After the tutorial, participants will be able (1) to understand the concepts of ontologies, OWL language and its formal reasoning potentials; (2) to realize the valued added by ontology-enabled software languages and (3) to identify potential applications for semantic technologies in software development and different software language engineering approaches other than those based on model-driven engineering principles.

References
[1] Gaševic, Dragan, Djuric, Dragan, Devedžic, Vladan. Model Driven Engineering and Ontology Development. Springer, Berlin, 2. edition, 2009.

[2] F. Silva Parreiras and S. Staab. Using Ontologies with UML Class-based Modeling: The TwoUse Approach. Data Knowl. Eng. in press.

[3] F. Silva Parreiras, S. Staab, and A. Winter. Improving design patterns by description logics: A use case with abstract factory and strategy. In Modellierung 2008, volume P-127 of LNI, pages 89–104. GI, 2008.

[4] W3C OWL Working Group. OWL 2 Web Ontology Language Document Overview. W3C Working Draft 27 March 2009. Available at http://www.w3.org/TR/2009/WD-owl2-overview-20090327//.

[5] T. Walter, F. Silva Parreiras, and S. Staab. OntoDSL: An Ontology-Based Framework for Domain-Specific Languages. In Model Driven Engineering Languages and Systems, 12th International Conference, MODELS 2009, volume 5795, pages 408–422. Springer, 2009.

Author bios
Fernando Silva Parreiras, pursues his PhD since the beginning of 2006 under the supervision of Prof. Steffen Staab. He is the leader of the Special Interest Group Software Web at the Web Science and Technology Institute (WeST) at the University of Koblenz-Landau, Germany. He has been investigating the integration of model-driven engineering and Ontology in the scope of the EU project MOST. His related publications include papers in Modellierung’2008, ER’2008, ICSC’2009, MoDELS’2009 and ECMFA 2010. He has served as program committee member of conferences like SLE and and workshops like ONTOSE and SWESE and as organizer of the TWOMDE workshop.

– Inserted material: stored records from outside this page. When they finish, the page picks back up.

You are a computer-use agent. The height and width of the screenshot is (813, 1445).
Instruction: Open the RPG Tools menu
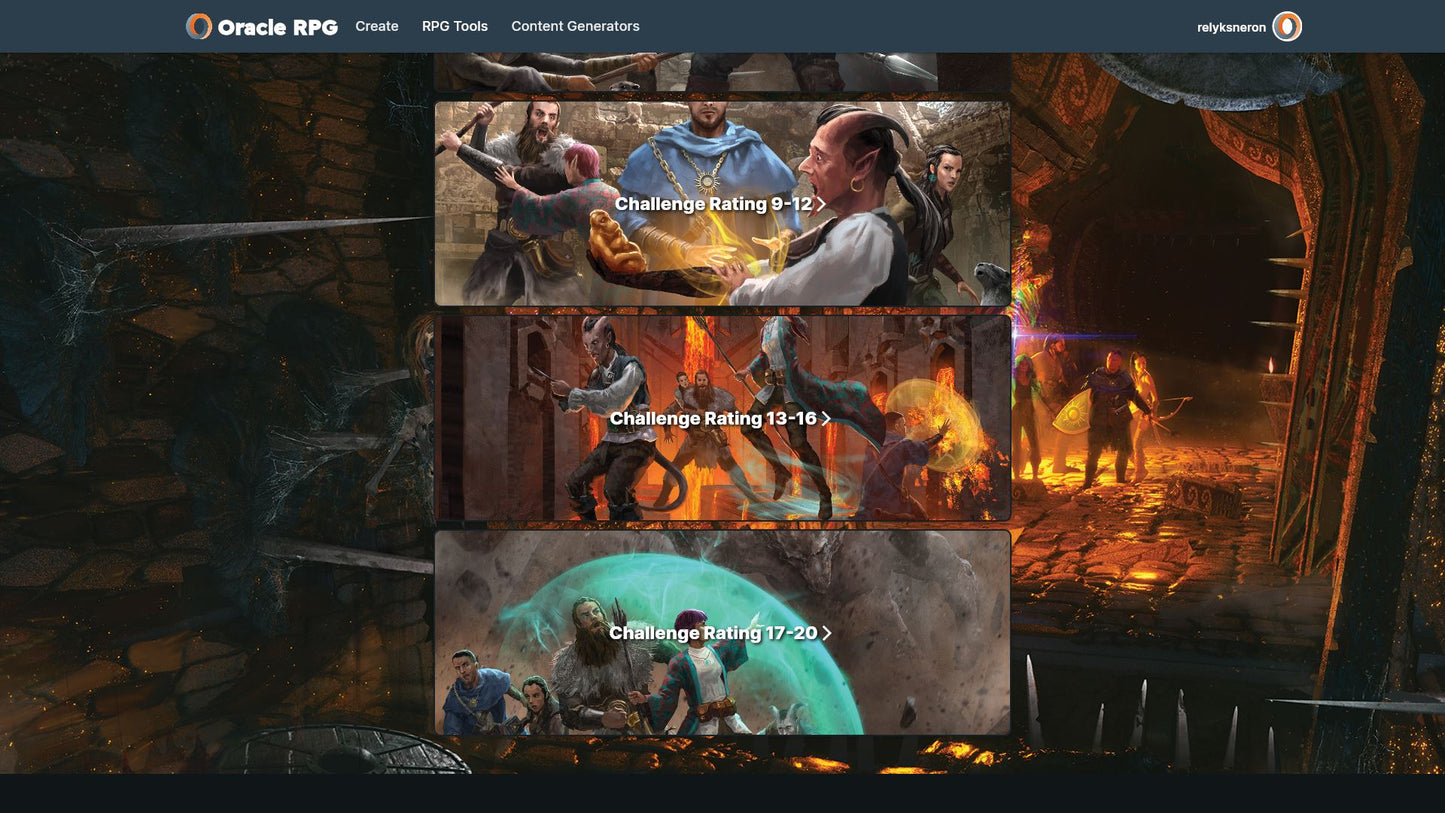coord(455,26)
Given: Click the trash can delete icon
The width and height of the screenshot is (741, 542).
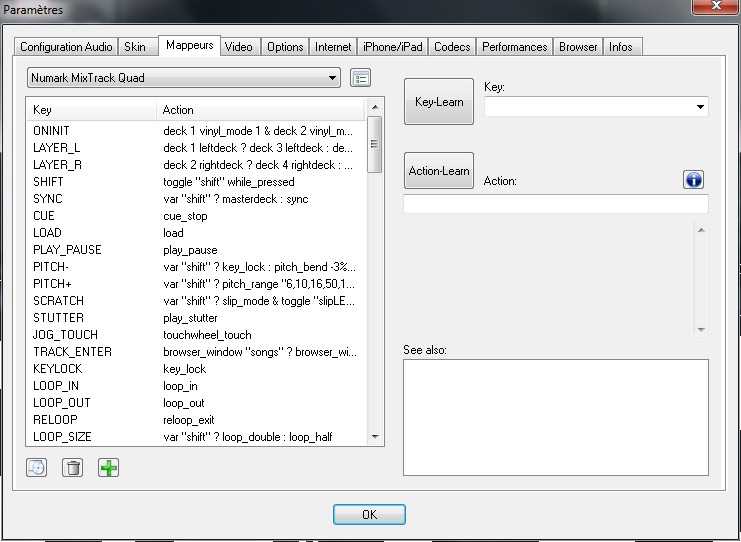Looking at the screenshot, I should 72,467.
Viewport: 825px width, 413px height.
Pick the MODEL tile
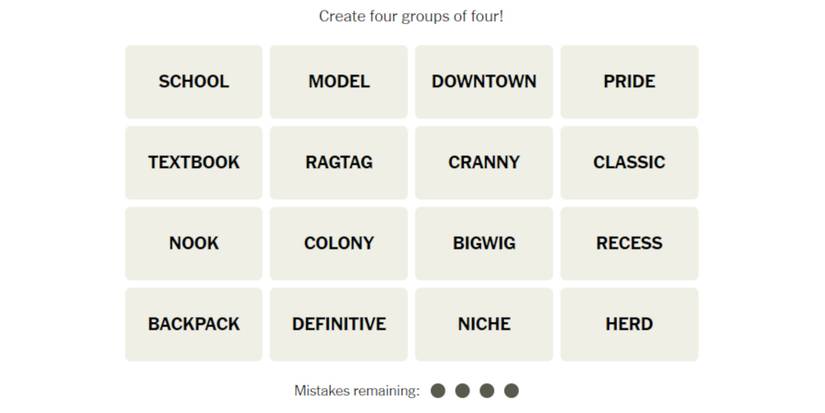pos(338,81)
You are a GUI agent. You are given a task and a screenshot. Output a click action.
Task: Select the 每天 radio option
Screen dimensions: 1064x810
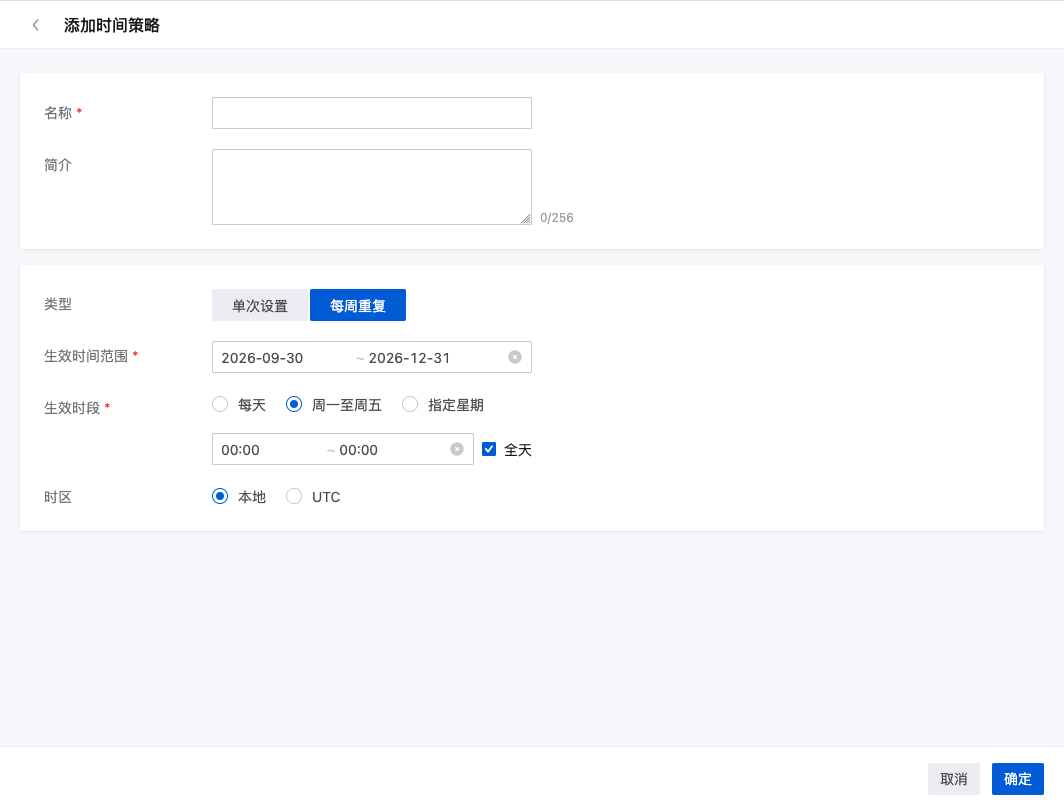pyautogui.click(x=220, y=404)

Dragan Gašević is a Canada Research Chair in Semantic Technologies and an Associate Professor in the School of Computing and Information Systems at Athabasca University. He is also an Adjunct Professor in the School of Interactive Arts and Technology at Simon Fraser University and an associated research member of the GOOD OLD AI Research Network at the University of Belgrade. He is a recipient of Alberta Ingenuity’s 2008 New Faculty Award. His research interests include semantic technologies, software language engineering, technology-enhanced learning, and service-oriented architectures. He has (co-)authored more than 200 research papers and delivered more than 10 tutorials at major conferences such as WWW, MODELS, CAiSE, and ISWC. He has been serving on editorial boards of three international journals and has edited special issues in journals such as IET Software and IEEE TSE. He has been the organizer, chair, and member of program committees of many international conferences.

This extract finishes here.